* Records from a dataset
((

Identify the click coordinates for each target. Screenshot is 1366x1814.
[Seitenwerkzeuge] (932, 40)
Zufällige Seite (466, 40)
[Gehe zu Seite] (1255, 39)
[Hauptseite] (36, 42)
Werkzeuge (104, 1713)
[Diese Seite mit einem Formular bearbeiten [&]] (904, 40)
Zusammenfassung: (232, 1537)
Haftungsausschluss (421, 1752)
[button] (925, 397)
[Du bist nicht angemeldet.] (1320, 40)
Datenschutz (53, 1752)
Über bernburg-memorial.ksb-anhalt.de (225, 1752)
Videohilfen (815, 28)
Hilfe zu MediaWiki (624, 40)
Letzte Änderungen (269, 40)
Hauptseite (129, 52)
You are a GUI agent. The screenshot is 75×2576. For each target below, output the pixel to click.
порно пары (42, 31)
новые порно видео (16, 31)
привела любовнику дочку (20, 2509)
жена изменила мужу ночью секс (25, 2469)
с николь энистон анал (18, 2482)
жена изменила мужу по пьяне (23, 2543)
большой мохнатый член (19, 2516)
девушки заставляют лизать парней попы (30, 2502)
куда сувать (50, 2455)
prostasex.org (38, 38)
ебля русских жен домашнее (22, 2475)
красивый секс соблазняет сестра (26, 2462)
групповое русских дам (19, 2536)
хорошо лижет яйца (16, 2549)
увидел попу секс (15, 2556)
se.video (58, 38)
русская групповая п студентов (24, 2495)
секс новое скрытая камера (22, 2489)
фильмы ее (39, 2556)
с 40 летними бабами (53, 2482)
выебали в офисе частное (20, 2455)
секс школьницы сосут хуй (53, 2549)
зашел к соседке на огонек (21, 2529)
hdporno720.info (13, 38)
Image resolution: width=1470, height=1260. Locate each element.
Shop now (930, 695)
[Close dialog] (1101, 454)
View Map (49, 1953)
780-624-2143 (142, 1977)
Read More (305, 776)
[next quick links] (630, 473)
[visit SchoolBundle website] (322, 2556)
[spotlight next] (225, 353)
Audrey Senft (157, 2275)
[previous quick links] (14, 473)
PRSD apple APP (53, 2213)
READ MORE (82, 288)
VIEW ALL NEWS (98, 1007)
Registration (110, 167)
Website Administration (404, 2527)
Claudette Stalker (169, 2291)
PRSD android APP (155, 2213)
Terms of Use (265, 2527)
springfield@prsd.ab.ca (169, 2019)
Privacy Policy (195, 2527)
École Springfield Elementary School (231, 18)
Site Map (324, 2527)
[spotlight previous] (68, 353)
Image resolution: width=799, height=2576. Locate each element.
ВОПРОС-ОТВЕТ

))

* What to produce
Show all of the lines above in which "изменила" is present.

* Response area
жена изменила мужу ночью секс (25, 2469)
жена изменила мужу по пьяне (23, 2543)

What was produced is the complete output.